Partie 2, chapitre XIX.




CHAPITRE XIX.


Qui était cette bonne dame. Ce qui arriva
chez elle à ma tante.


Le lendemain matin je fus hâtive à me lever, et je priai ma tante de reprendre son aventure avec cette dame nouvelle.

Sitôt, me dit-elle, que nous fûmes arrivées à son logis, elle m’embrassa affectueusement, en m’assurant que c’était ma bonne étoile qui me l’avait fait rencontrer, et que je ne tarderais pas à m’en féliciter ; ensuite me raillant sur la mesquinerie de mon déshabillé, qui pourtant n’était pas trop chétif, sauf que, fort décent pour une fille de service, il n’avait pas l’élégance des ajustemens d’une petite-maîtresse… Appuyant sur-tout sur la souillure de l’ordure de ces enfans que j’avais portés, elle me dit qu’elle voulait me vêtir autrement, et des pieds à la tête… Là-dessus elle étala devant moi des déshabillés et des robes dignes de parer les demoiselles les plus huppées, et me montrant une baignoire qu’elle venait de faire remplir, elle me dit de me dépouiller de toutes ces vilenies qui salissaient mon corps, et de me bien laver, pour me coucher ensuite après souper dans un bon lit, où je dormirais la nuit et le lendemain toute la grasse matinée, pour me refaire des fatigues que j’avais éprouvées dans ma dernière condition.

Sans attendre ma réponse, elle m’aida elle-même à me déshabiller, et me fit mille complimens sur la beauté de mon corps et la régularité de ses proportions, (car, sans vanité, ma nièce, je puis dire qu’étant jeune, j’étais au moins aussi bien faite que toi, et si les peintres m’avaient connue dans ce temps-là…)

« Je le crois bien, lui dis-je, ma tante, et même vous en avez encore de beaux restes. — Oh ! non, je suis maigre à présent, et un peu voûtée ; mais dame, à mon âge tu ne me vaudras peut-être pas ; et alors j’étais droite comme un jonc, et dodue comme une caille… et les hommes aiment ça.

» Oui, mais, repris-je, il n’y avait pas d’homme là. Vous m’avez dit, je crois, que vous étiez seule avec votre maîtresse ? — Oh ! c’est vrai, mais tu sauras bientôt pourquoi je fais cette remarque-là ».

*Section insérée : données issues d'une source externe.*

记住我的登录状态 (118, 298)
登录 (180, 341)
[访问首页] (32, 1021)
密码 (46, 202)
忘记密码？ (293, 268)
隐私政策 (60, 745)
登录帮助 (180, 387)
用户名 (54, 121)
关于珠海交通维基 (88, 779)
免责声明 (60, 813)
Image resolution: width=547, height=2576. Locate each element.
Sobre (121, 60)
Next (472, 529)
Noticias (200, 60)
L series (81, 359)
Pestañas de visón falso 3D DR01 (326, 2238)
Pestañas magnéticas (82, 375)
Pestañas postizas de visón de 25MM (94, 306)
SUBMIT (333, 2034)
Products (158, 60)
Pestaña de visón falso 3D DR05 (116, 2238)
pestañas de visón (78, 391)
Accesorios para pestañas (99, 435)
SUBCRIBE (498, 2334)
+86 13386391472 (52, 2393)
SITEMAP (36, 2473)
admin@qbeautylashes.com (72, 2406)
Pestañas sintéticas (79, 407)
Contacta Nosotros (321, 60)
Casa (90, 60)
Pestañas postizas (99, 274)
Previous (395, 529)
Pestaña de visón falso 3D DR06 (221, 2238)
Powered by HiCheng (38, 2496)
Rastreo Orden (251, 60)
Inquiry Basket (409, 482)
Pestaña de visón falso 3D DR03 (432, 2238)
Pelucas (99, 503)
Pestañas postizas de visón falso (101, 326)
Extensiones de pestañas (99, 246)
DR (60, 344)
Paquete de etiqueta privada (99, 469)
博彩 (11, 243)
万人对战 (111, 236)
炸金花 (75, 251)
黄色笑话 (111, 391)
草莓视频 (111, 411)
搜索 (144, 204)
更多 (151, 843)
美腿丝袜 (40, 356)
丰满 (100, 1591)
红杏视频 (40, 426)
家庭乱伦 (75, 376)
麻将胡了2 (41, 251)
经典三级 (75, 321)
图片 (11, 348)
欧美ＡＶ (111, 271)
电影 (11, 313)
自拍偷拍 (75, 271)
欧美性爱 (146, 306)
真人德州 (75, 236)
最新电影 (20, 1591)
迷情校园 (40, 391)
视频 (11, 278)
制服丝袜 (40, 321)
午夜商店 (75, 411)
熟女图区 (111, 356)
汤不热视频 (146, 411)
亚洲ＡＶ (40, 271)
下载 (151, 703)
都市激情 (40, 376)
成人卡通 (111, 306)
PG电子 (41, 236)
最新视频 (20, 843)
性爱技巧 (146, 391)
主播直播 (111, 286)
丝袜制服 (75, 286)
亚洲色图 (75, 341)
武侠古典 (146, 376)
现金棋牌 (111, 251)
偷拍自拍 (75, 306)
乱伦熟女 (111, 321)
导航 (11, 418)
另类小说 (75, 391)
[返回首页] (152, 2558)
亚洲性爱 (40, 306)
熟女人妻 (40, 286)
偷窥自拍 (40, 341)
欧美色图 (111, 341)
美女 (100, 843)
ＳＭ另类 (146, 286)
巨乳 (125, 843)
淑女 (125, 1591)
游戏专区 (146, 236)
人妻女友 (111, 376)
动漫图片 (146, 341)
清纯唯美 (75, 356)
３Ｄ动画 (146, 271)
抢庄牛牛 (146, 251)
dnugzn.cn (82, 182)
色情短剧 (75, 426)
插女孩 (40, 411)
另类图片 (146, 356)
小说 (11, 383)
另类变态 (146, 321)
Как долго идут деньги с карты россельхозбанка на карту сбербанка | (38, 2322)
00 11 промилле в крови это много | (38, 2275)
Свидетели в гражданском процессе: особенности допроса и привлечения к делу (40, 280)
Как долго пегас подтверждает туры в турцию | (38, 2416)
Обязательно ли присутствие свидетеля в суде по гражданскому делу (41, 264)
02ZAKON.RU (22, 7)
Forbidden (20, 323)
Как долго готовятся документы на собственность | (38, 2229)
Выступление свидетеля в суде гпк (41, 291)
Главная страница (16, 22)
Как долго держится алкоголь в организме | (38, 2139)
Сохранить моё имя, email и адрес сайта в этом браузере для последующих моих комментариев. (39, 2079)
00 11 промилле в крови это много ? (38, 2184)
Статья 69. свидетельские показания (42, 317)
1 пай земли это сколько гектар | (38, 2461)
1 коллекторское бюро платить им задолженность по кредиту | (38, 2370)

Cette dame me fit donc mille caresses, m’examina très-scrupuleusement dans tous les sens, tant en me lavant et me frottant, qu’en m’essuyant après, et me demanda si je n’avais jamais vu d’hommes.

« Pardonnez-moi, madame, beaucoup, même. — Comment, beaucoup ! — Oh oui. D’abord presque tous ceux de mon village, et puis quelques-uns sur la route, et encore pas mal depuis que je suis à Paris. — C’est singulier, je vous croyais novice ; il n’y paroît pourtant pas. — Eh mais, dame, est-ce qu’il doit y paroître, donc ? On a beau en voir, ça ne dérange pas la vue, peut-être. — Mais, ma chère fille, entendons-nous. Qu’appelez-vous donc voir des hommes ? — Eh mais, ma bonne dame, en les regardant. — Quoi ! ce n’est donc qu’avec les yeux que vous avez vu tout ce monde-là ? — Eh, mon Dieu ! est-ce qu’on peut voir avec autre chose ? — Oh ! que tu es donc simple, mon enfant, reprit-elle, en m’embrassant de nouveau ; je le disais bien aussi en t’examinant, et certes, je m’y connais !… Allons, allons, tant mieux !… Tu n’as jamais couché avec aucun homme, donc ?… — Pardonnez-moi, madame. — Oh, oh ! voilà qui devient plus sérieux : comment, est-ce que je m’y serais trompée ?… Explique-moi donc bien ça, car il faut que je sache au juste à quoi m’en tenir ».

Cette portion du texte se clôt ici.